Изменить стиль страницы

Вот уже почти десять лет Струве писал хвалебные рецензии на произведения Сирина, он первым перевел сиринскую прозу на английский язык (рассказ «Возвращение Чорба») и недавно посвятил ему вторую лекцию (первая была о Бунине) в Лондонском университете, где он преподавал на кафедре славистики. Набоков попросил друга помочь ему организовать публикацию его работ по-английски42. Струве попытался заинтересовать творчеством Набокова британские издательства, в том числе «Hogarth Press», но успеха не имел, ибо в это время в моде был салонный большевизм и к эмигрантам относились с подозрением43. Один либеральный лондонский журнал даже отказался продолжать печатать рассказы Набокова только потому, что тот считался белым.

Тем временем обстановка в Берлине все ухудшалась. В мае 1933 года заполыхали костры из книг. Возвращаясь как-то вечером домой, Вера Набокова стала свидетельницей подобного аутодафе: на ее глазах разожгли костер и собравшаяся толпа разразилась патриотической песней. Она поспешила уйти44.
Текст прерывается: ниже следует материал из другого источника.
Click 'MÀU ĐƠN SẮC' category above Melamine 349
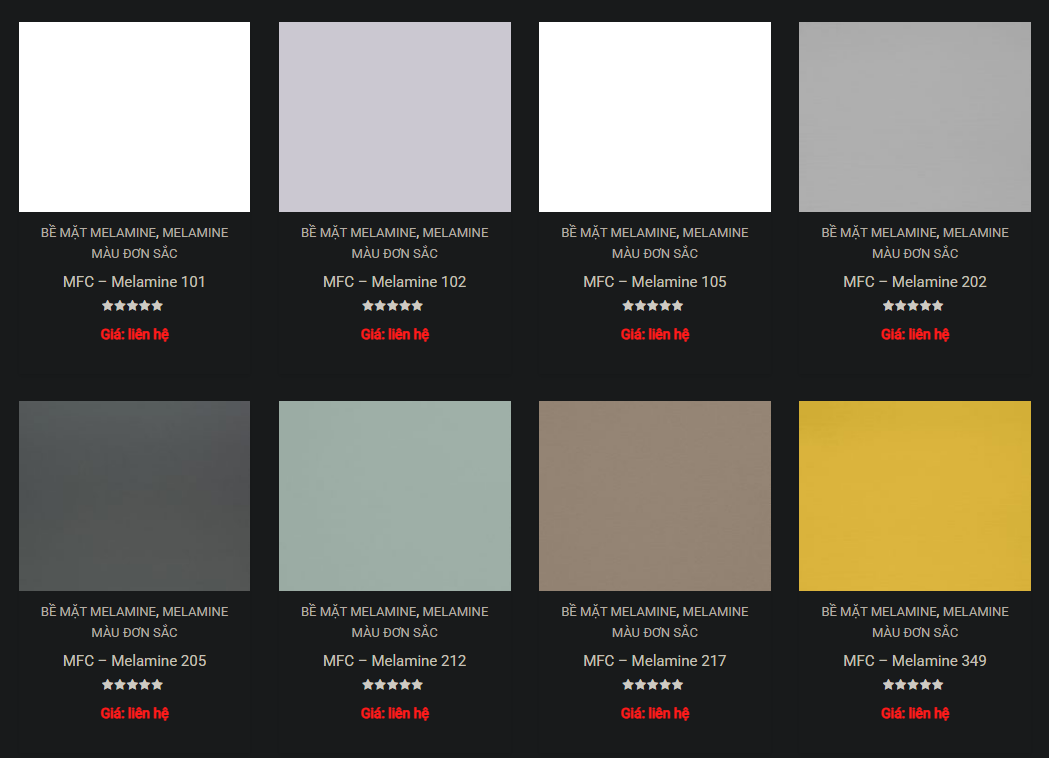This screenshot has width=1049, height=758. point(914,632)
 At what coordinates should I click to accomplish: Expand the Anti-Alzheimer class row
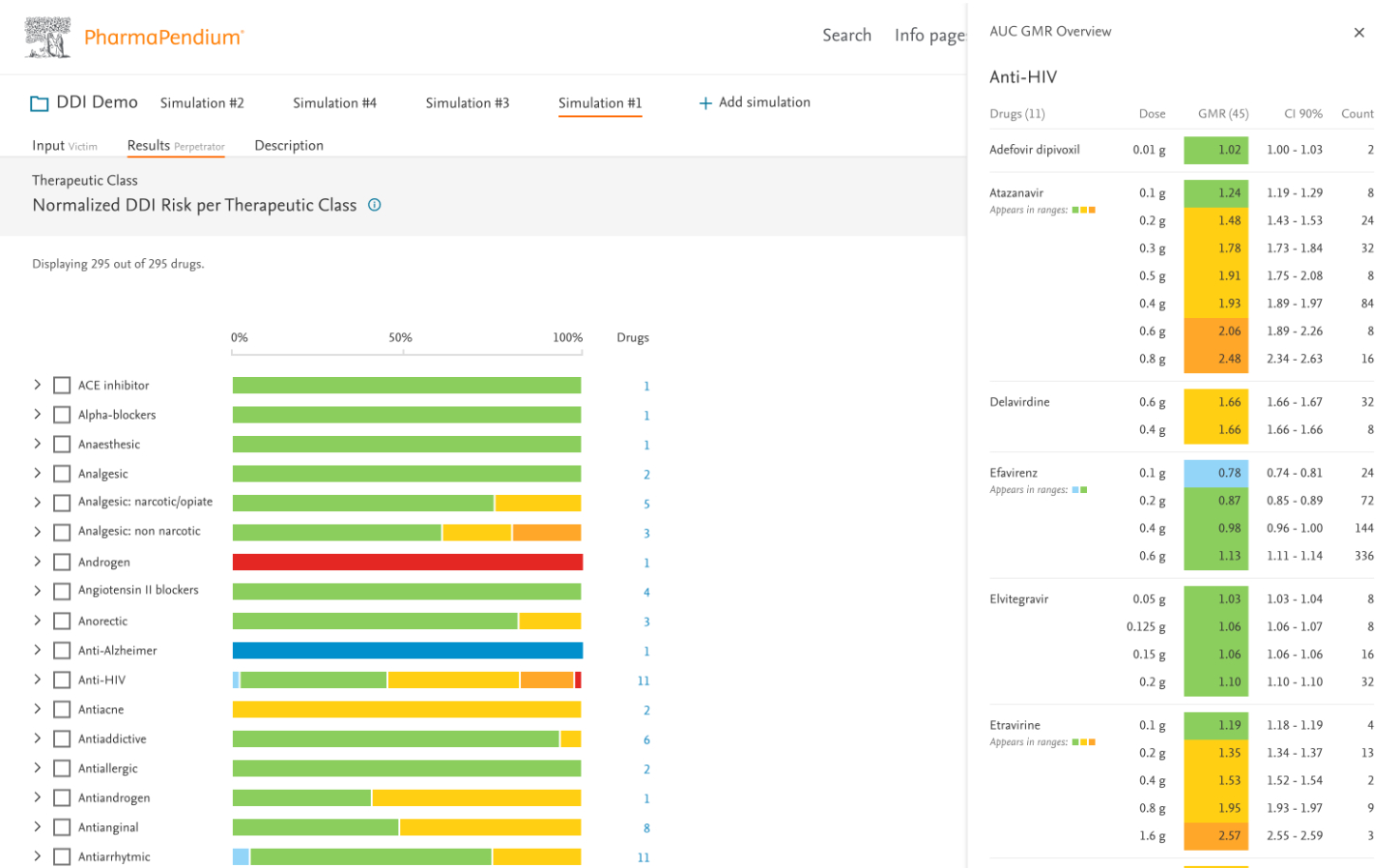click(38, 651)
В отличие от университета, который поддался общим веяниям и тоже устроил сожжение книг, государственная библиотека не тронула свои фонды. Поправившийся от межреберной невралгии Набоков доезжал на трамвае до Унтер-ден-Линден, проходил через грандиозные арки и атриум в библиотеку и заказывал тома, необходимые для работы над биографией Чернышевского.

Занимаясь сбором материалов, он находил время и для других дел. В мае он закончил рассказ «Адмиралтейская игла»45. Этот рассказ, очевидно навеянный встречей с Новотворцевой, написан в форме гневного письма некоего читателя-эмигранта к эмигрантской писательнице. В одной из русских библиотек Берлина рассказчику попался новый роман, в котором он усмотрел искаженную историю своих любовных отношений с девушкой Катей в 1916–1917 годах. Он обвиняет писательницу в том, что она скрылась под мужским псевдонимом, и высмеивает ее стиль. Он вспоминает, сколь поэтично начиналась их любовь и как они пытались тогда, когда у них еще не было прошлого, взглянуть на свое настоящее словно бы из некоего отдаленного будущего. Он пишет о консервативном мещанстве Катиного модного окружения, о том, как они все больше отдалялись друг от друга, о ее измене. Лишь подойдя к концу письма, он перестает делать вид, что писательница могла узнать от кого-то Катину историю: «…после твоей книги я, Катя, тебя боюсь. Ей-богу, не стоило так радоваться и мучиться, как мы с тобой радовались и мучились, чтобы свое оплеванное прошлое найти в дамском романе». Рассказ этот, обличающий пошлость, неистребимую как в аристократической России, так и в эмигрантской Европе, и строящийся на контрасте между мужским и женским, молодостью и зрелостью, былой страстью и наступившим охлаждением, живыми личными воспоминаниями и литературными клише, легко вмещает в себя многообразие тем и планов, характерное для зрелой прозы Набокова.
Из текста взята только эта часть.